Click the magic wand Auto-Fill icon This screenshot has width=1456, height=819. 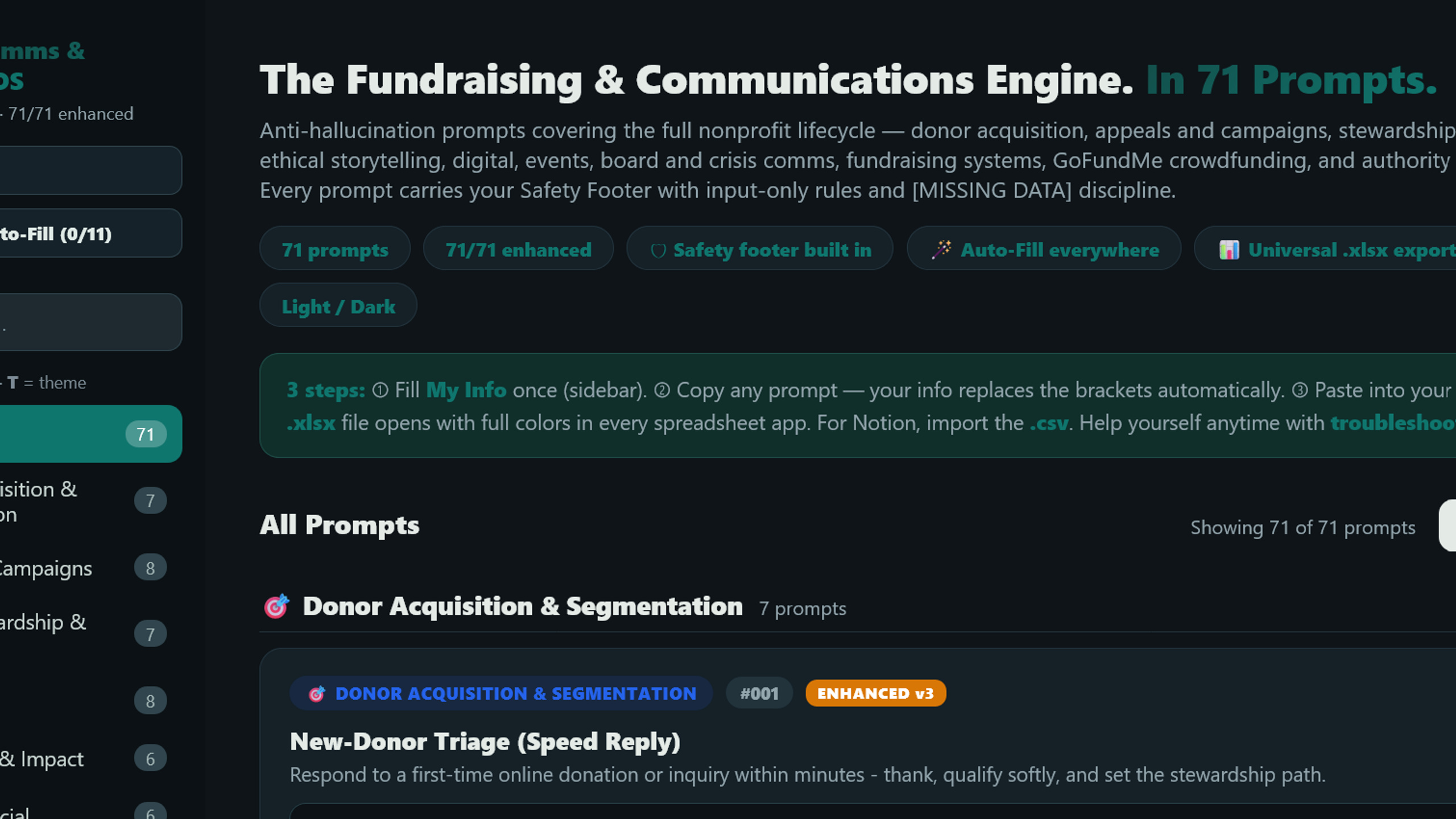941,249
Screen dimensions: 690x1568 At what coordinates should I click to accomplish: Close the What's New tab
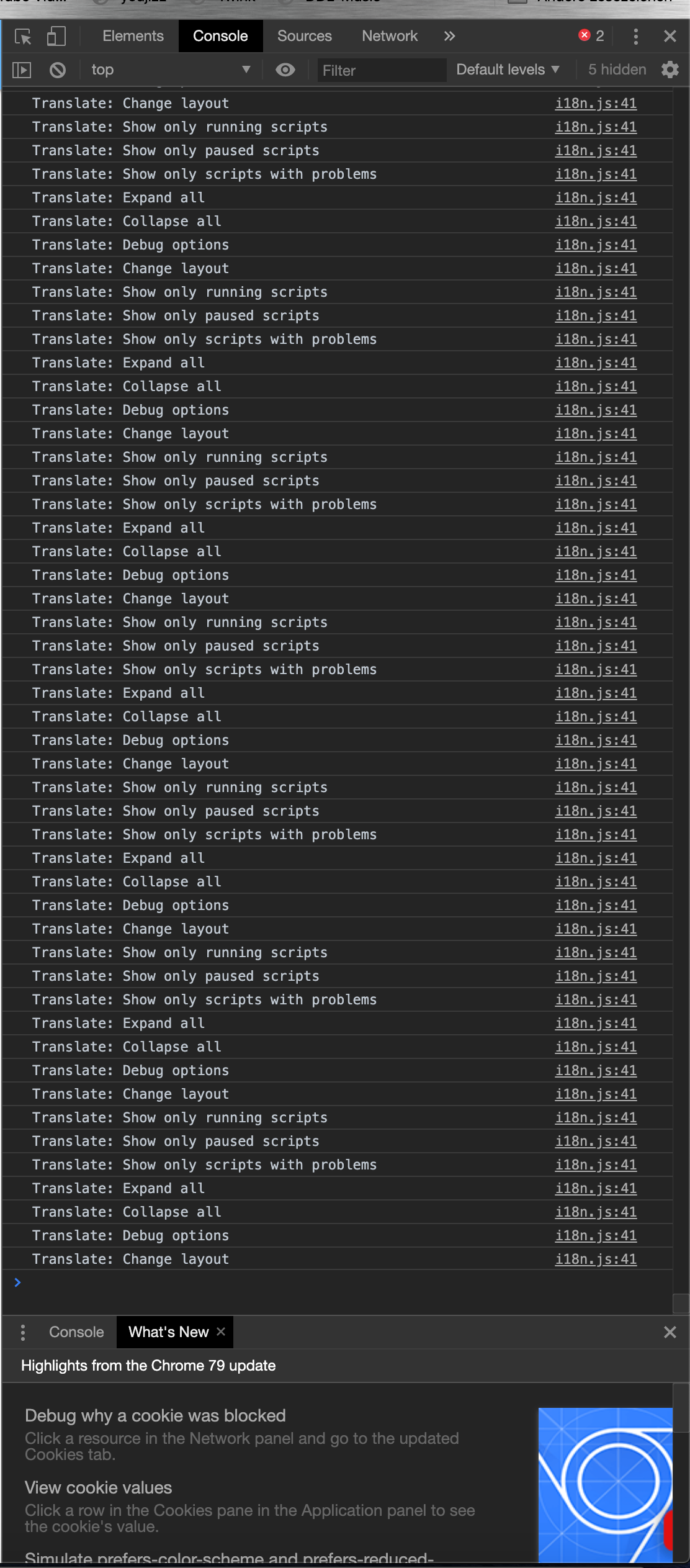tap(221, 1331)
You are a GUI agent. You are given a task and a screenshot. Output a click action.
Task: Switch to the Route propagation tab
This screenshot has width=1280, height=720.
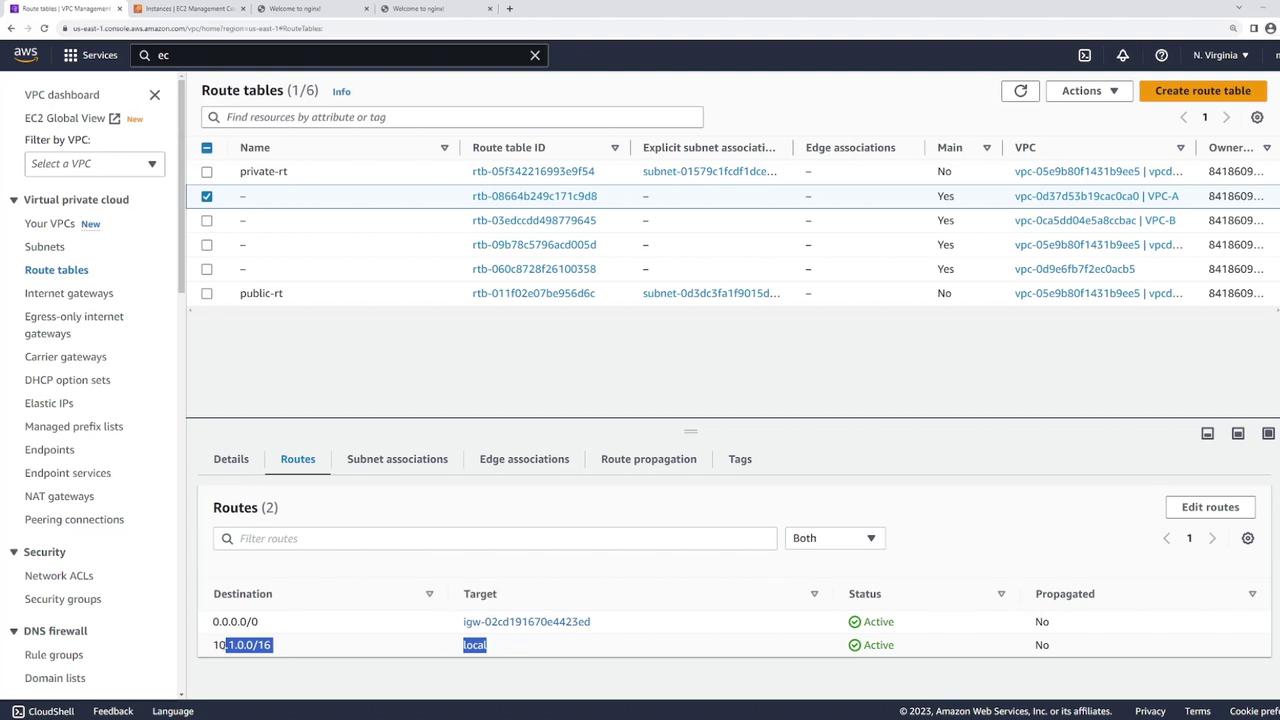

==================================================

_TASK DESCRIPTION_.
Your copy must begin at the line containing "Screen dimensions: 690x1568" and end at the last line of the material above. Reproduce each line exactly, but not the pictures.

_THE COMPLETED TASK_.
Screen dimensions: 690x1568 At what coordinates should I click to accomplish: Close the What's New tab
tap(221, 1331)
You are a GUI agent. You are given a task and a screenshot. Output a click action.
Task: Switch to the Route propagation tab
This screenshot has width=1280, height=720.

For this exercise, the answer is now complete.